2. My last cholesterol level was within my goal. This means I do not have to worry about my cholesterol anymore. False - Stopping your treatment quickly returns your cholesterol to the level that existed before the therapy was started. High cholesterol and heart disease are not cured but are only controlled by diet and drug therapy.
3. Eating less saturated fat is the best dietary change I can make to lower my blood cholesterol. True - The best way to reduce your blood cholesterol level is to choose foods low in saturated fat. Saturated fat raises your blood cholesterol more than anything else you eat. It is found in the greatest amounts in foods from animals, such as fatty cuts of meat, poultry with skin, whole-milk dairy products, lard, and in some vegetable oils like coconut, palm kernel and palm oils. One way to do this is by choosing foods such as fruit, vegetables, and whole grain foods naturally low in saturated fat and fat and high in starch and fiber.
4. I should avoid all fat.
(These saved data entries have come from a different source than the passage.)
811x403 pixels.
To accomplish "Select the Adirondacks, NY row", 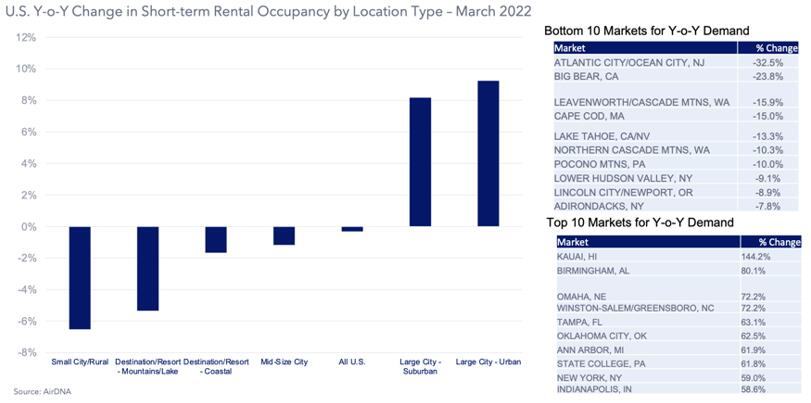I will pos(673,205).
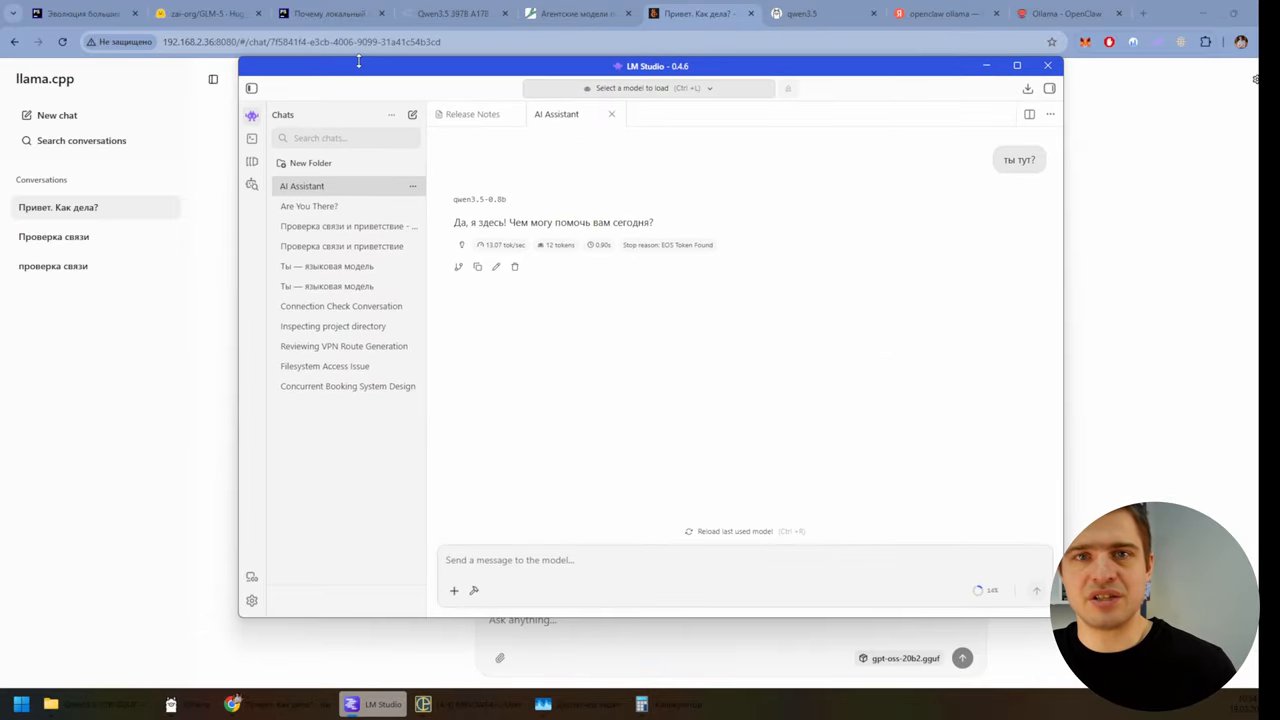Image resolution: width=1280 pixels, height=720 pixels.
Task: Open the Chats panel three-dots menu
Action: click(391, 115)

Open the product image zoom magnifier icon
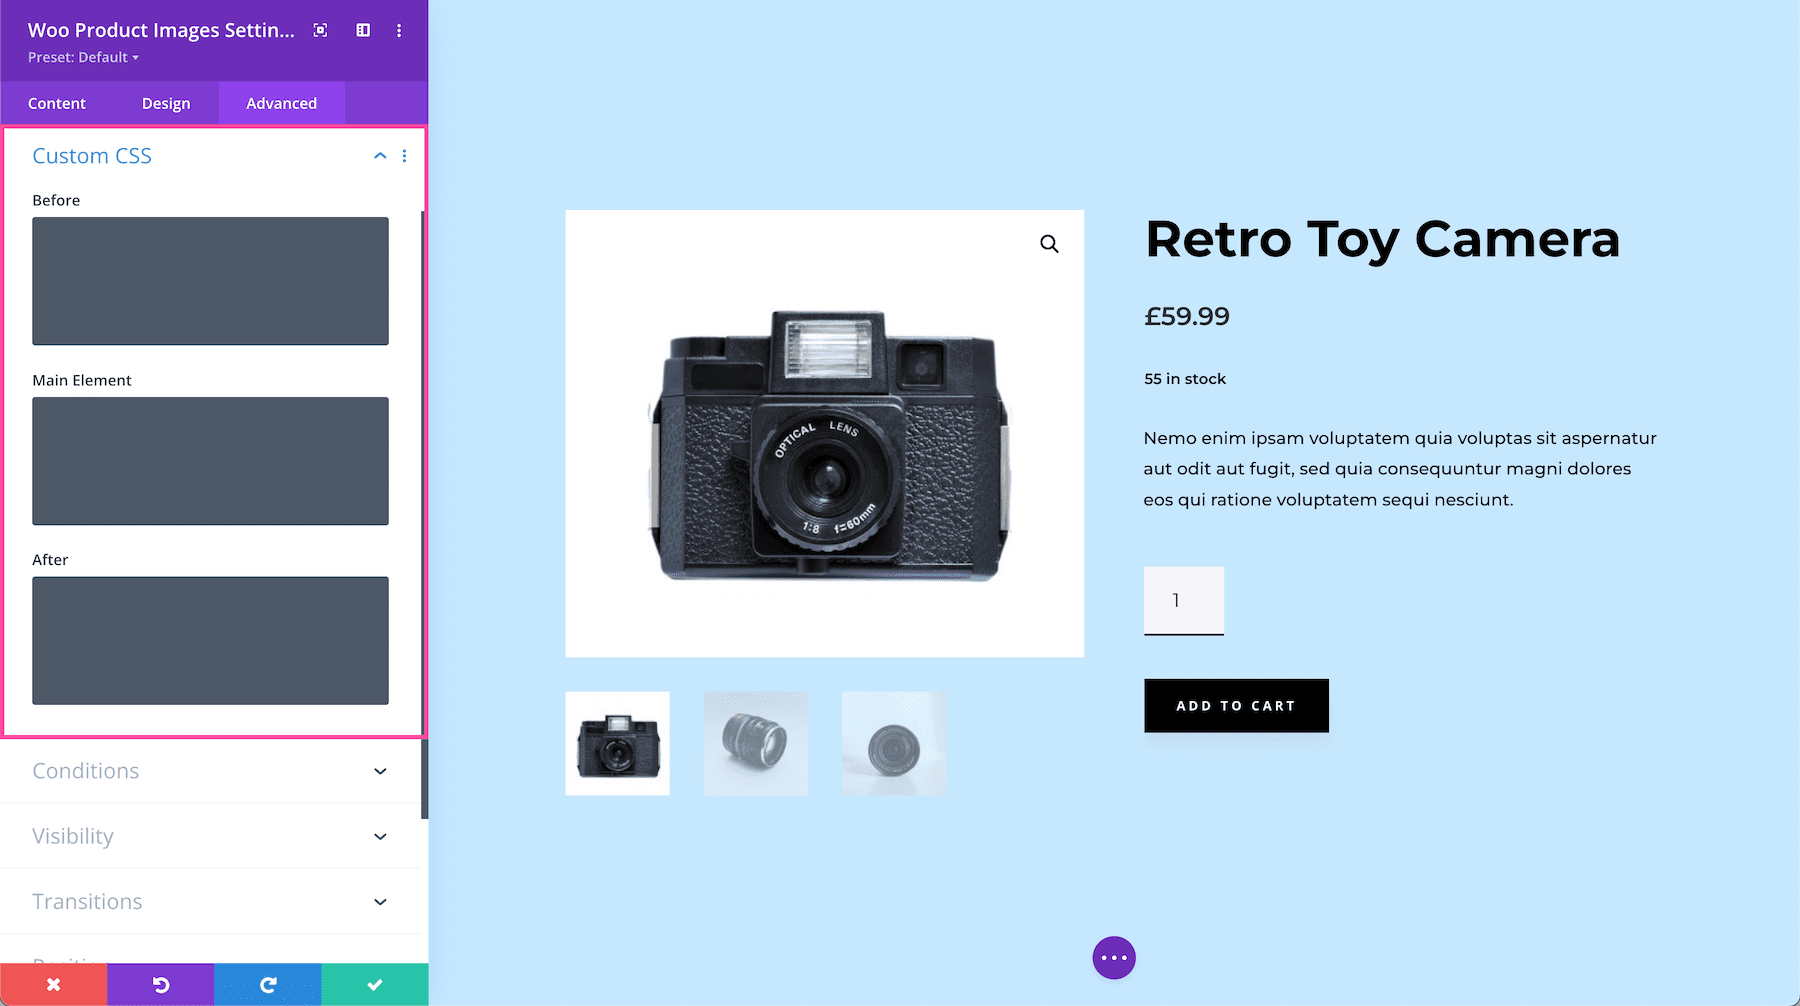pos(1048,243)
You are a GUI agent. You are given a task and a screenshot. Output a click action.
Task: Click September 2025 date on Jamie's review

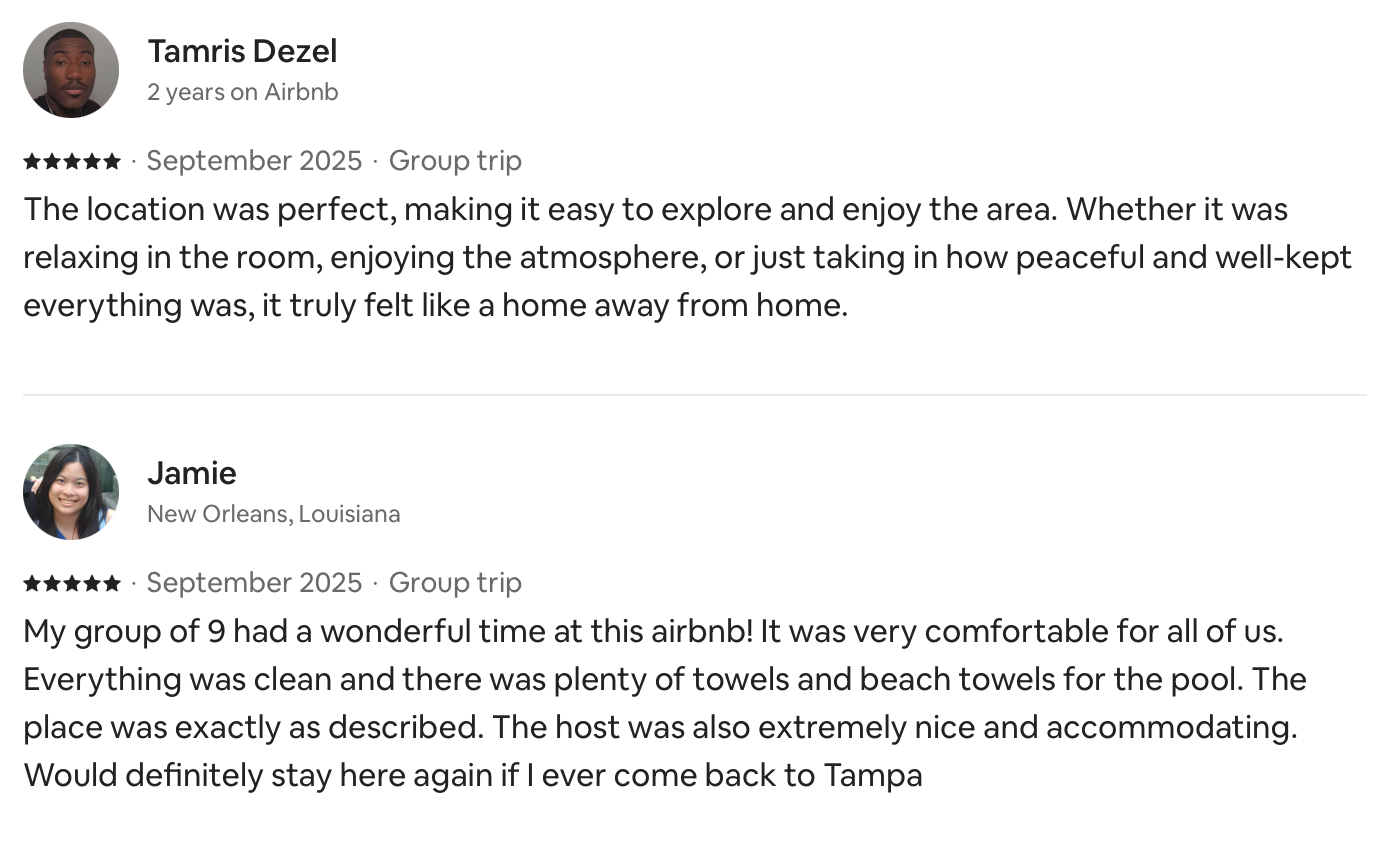254,583
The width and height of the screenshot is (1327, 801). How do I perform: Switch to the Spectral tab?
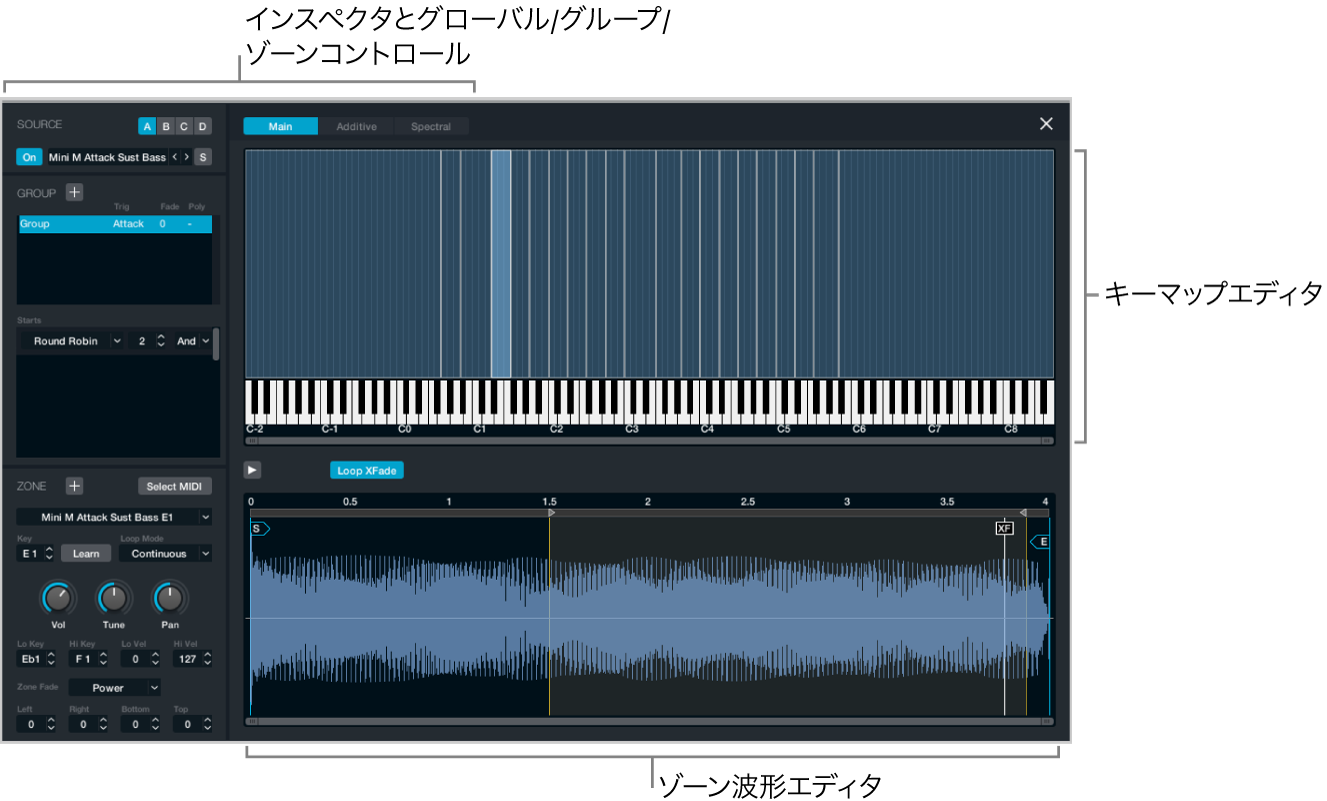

False - Your body needs fat for a variety of functions. Not all dietary fat is bad. However, it is true that some fats are better than others. If you don't already use oil or butter on foods, there is no reason to start. However, if you do add fats to your diet, look for fats and oils that are unsaturated -- either polyunsaturated (safflower, sunflower, corn, and soybean oils) or monounsaturated (olive and canola oils). Unsaturated fats help to lower blood cholesterol when they are substituted for saturated fat. Just be sure to limit the total amount of fats or oils, since even those that are unsaturated are a rich source of calories.
5. Losing weight if I am overweight will help me to lower my blood cholesterol. True - If you are overweight, losing even a little weight can help to lower LDL-cholesterol. Two steps are key to weight loss: 1.) eat fewer calories (cutting back on fat will really help) and 2.) use more calories by becoming more physically active.
6. Exercise can improve blood cholesterol level. True - Regular physical activity may reduce your risk for heart disease by: lowering LDL levels, raising HDL levels, lowering blood pressure, lowering triglyceride levels, reducing excess weight, and improving the fitness of your heart and lungs.
Talk with your doctor before starting an activity to be sure you are following a safe program that works for you.